*EXERCISE:* Rewrite the lines that begin at the line containing "This screenshot has height=608, width=1341." and stop after the line containing "price-axis: EUR ⌄ 4.250 4.000 3.750 3.250 3.000 2.75… is", changing "screenshot" to "image" and keeping everything else the same. Leave the pictures out of your answer.

*DATA IN THIS EXERCISE:*
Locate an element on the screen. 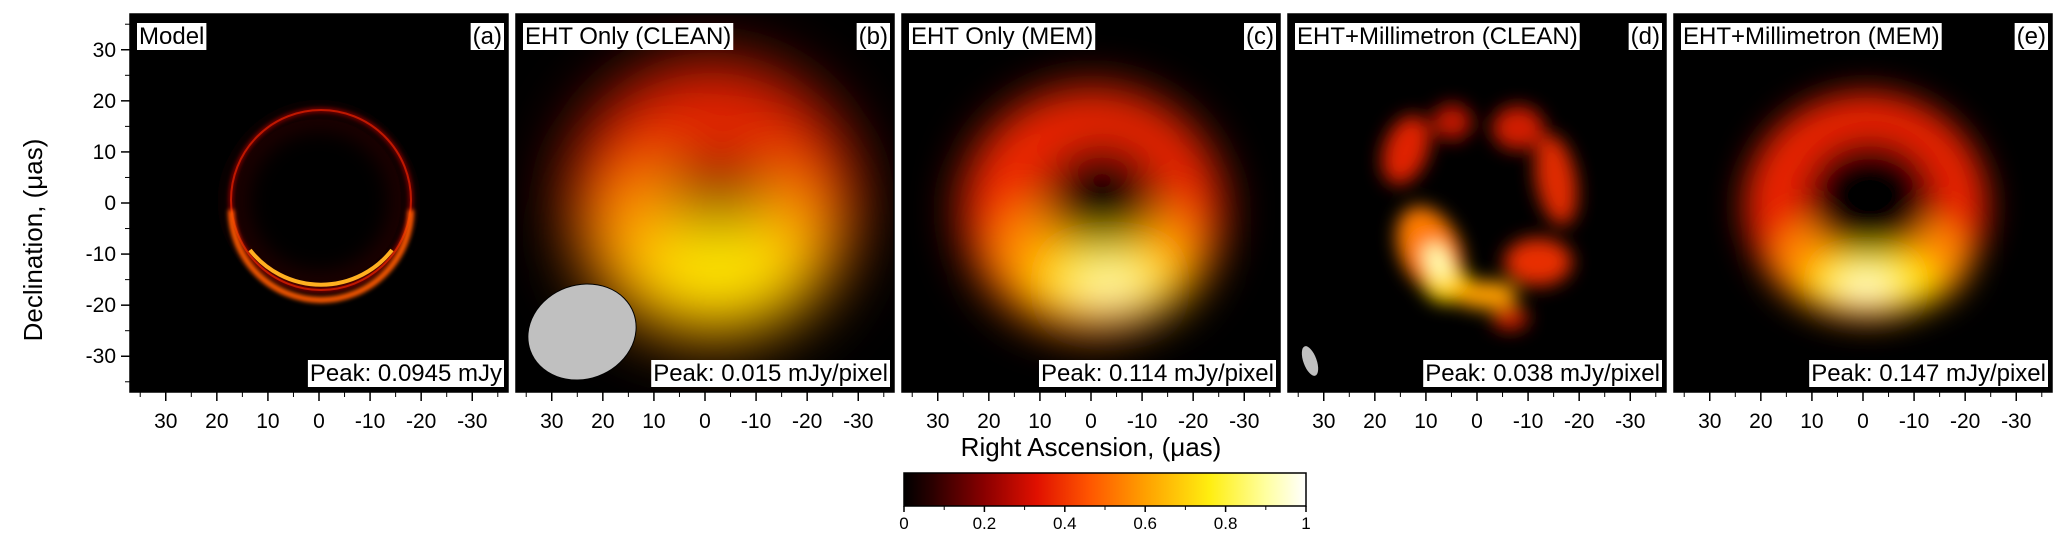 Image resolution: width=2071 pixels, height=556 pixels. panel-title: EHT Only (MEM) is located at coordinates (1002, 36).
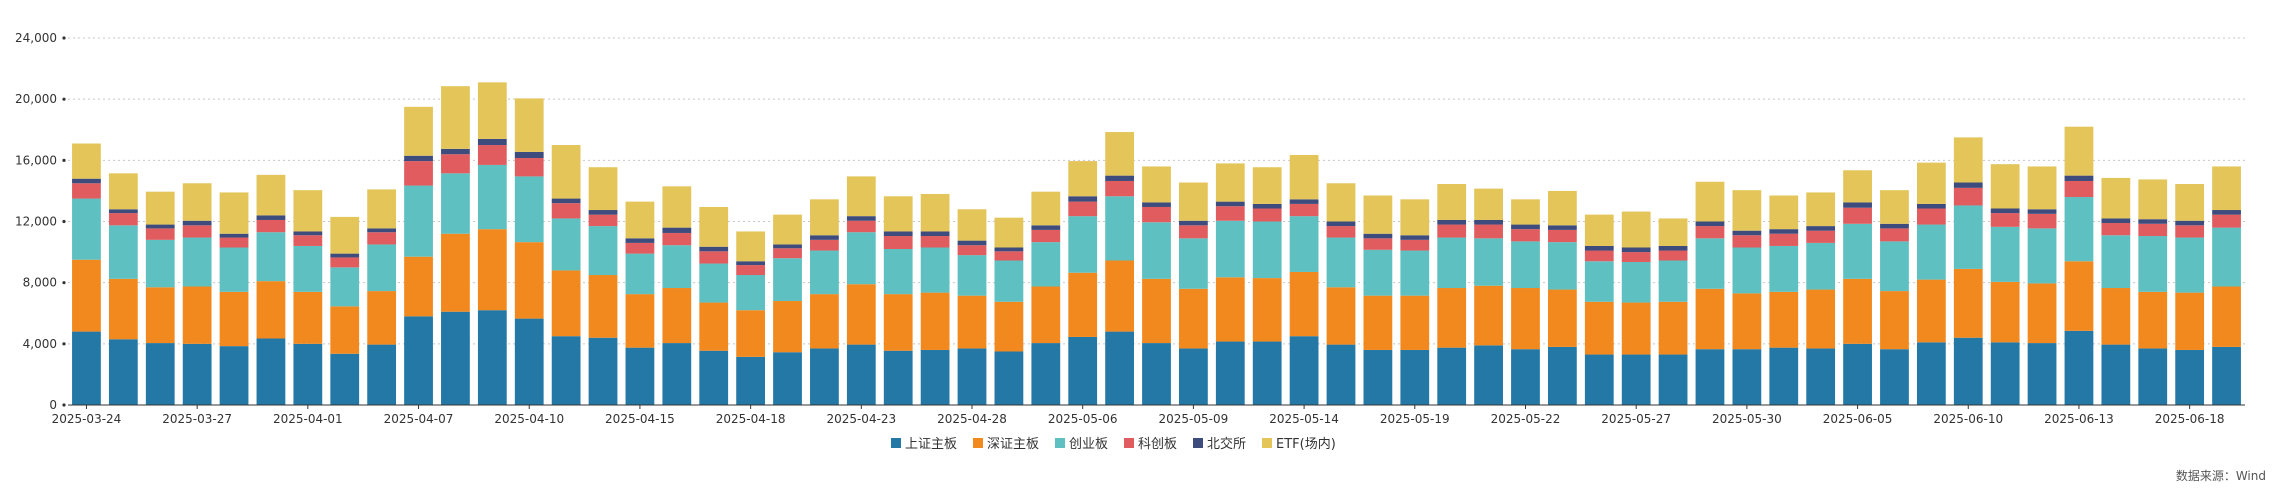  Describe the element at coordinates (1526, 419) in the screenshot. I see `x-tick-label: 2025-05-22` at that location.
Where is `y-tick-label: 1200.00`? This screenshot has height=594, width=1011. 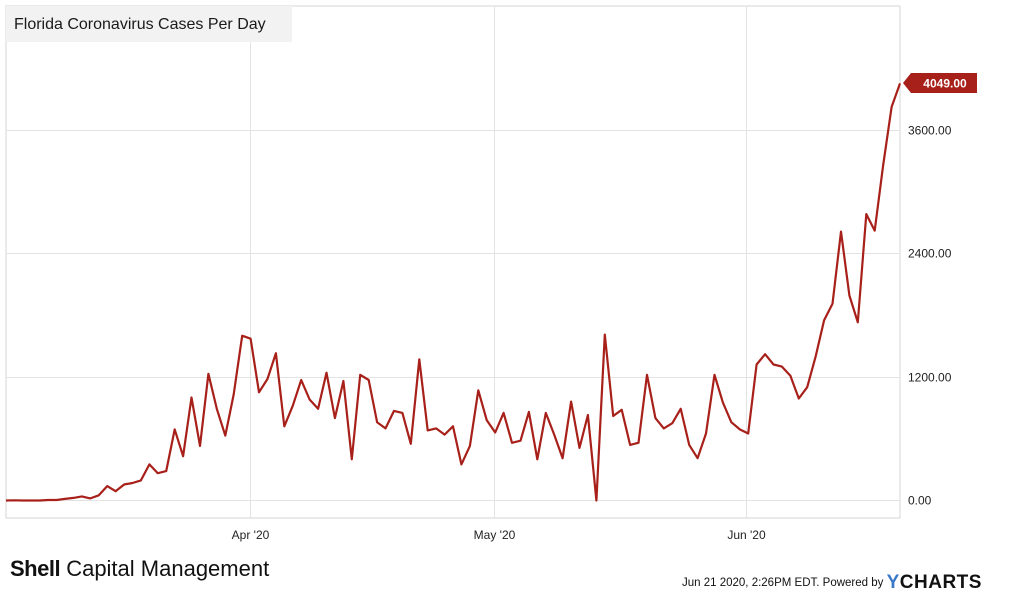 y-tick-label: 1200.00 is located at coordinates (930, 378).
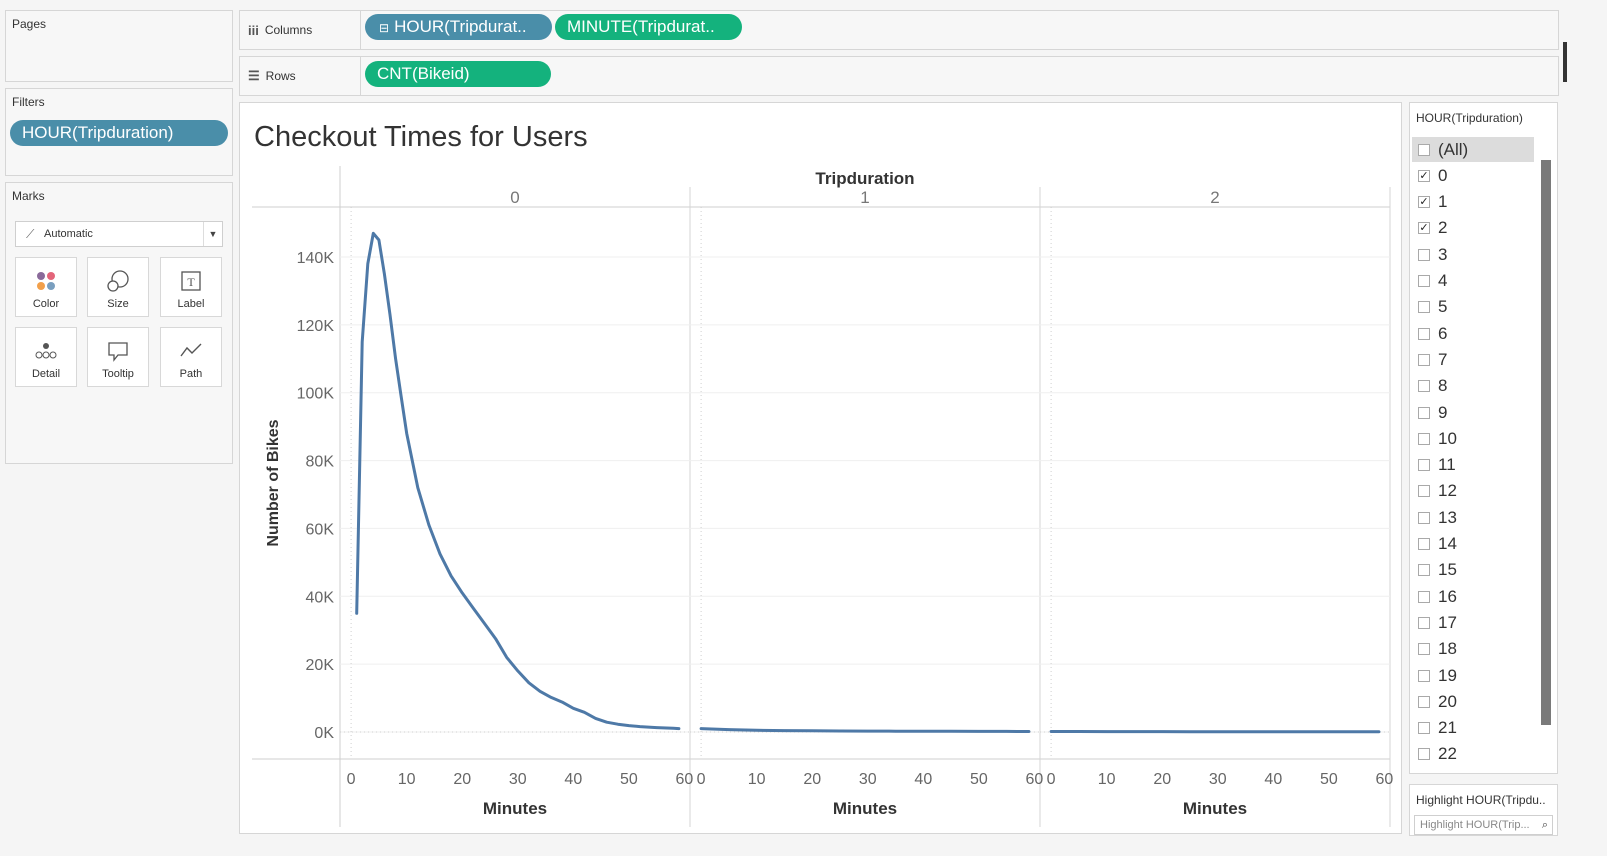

==

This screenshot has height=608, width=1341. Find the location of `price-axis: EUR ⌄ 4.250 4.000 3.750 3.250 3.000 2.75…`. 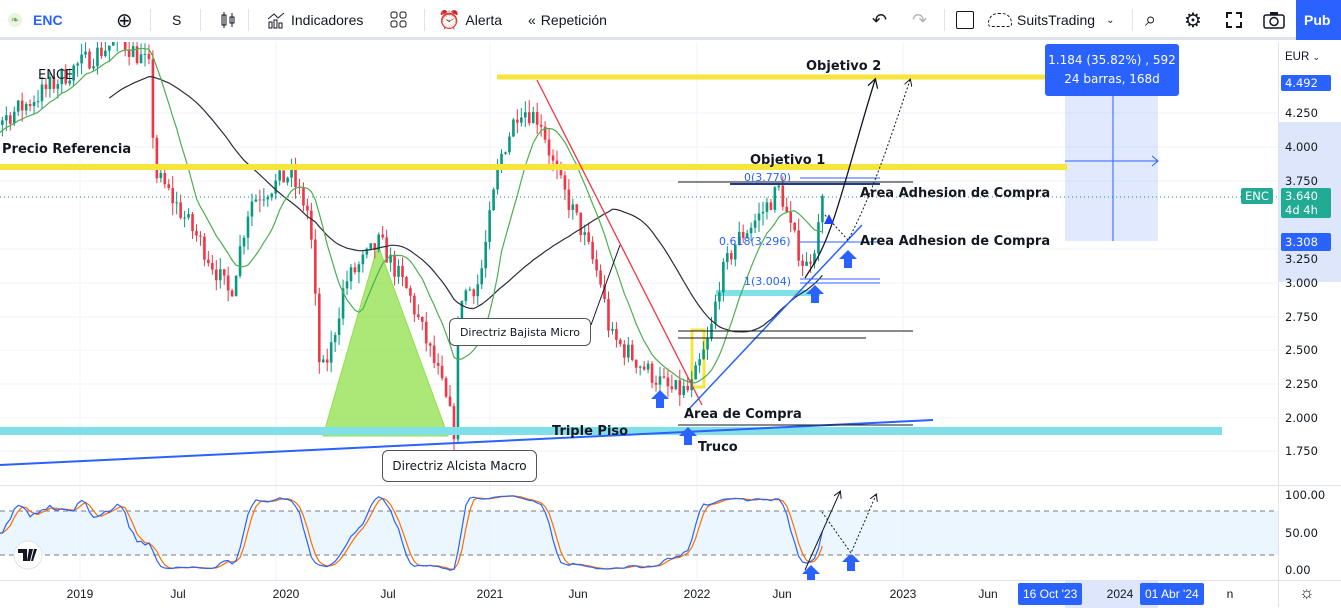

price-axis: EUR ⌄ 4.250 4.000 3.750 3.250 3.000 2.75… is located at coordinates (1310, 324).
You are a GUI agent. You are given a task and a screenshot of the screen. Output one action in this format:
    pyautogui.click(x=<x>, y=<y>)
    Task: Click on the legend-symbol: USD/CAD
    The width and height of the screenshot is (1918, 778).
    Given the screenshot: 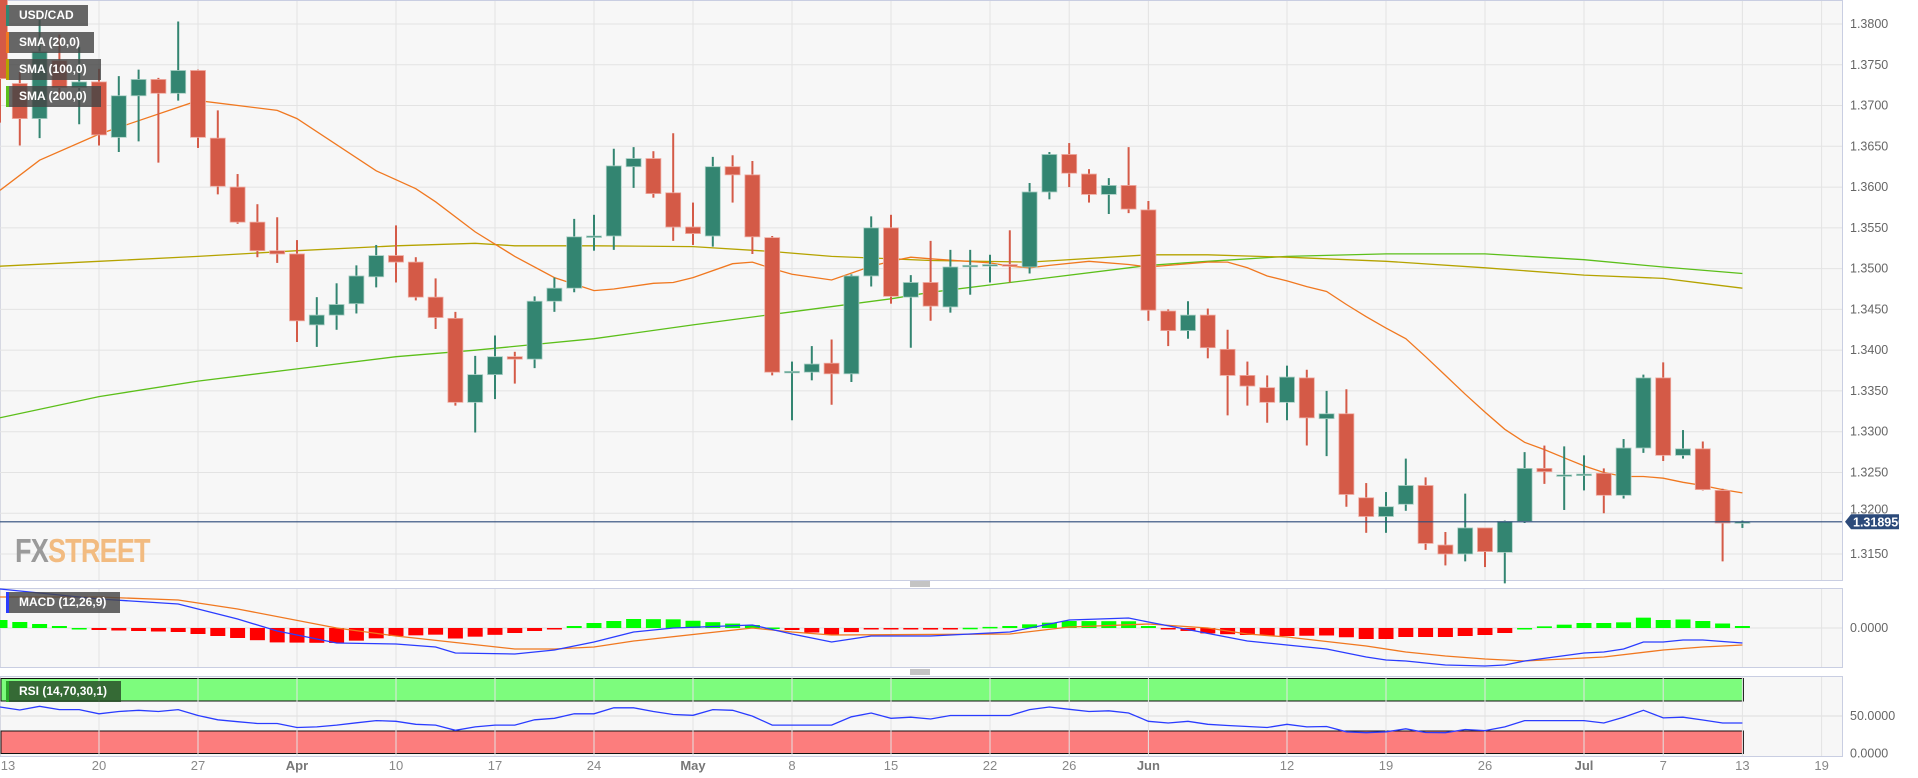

* * *

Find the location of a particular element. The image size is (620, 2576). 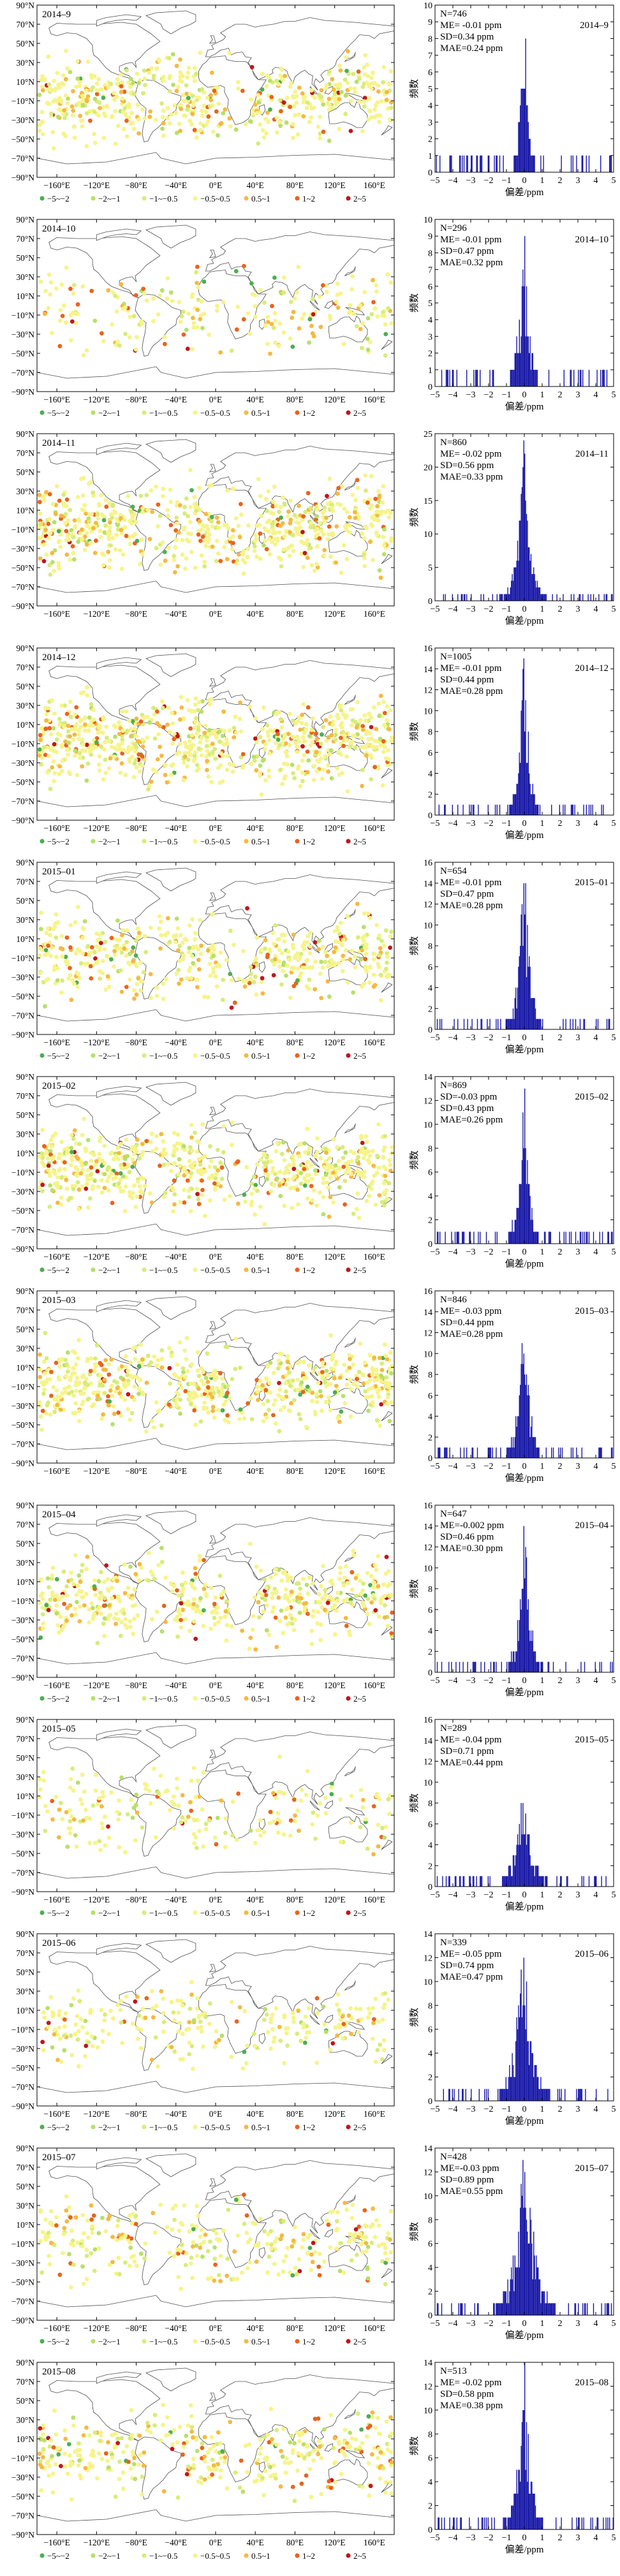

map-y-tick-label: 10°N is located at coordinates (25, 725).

*RESPONSE TO THIS EXERCISE:*
This image has height=608, width=1341. Find the location of `price-axis: EUR ⌄ 4.250 4.000 3.750 3.250 3.000 2.75…`. 

price-axis: EUR ⌄ 4.250 4.000 3.750 3.250 3.000 2.75… is located at coordinates (1310, 324).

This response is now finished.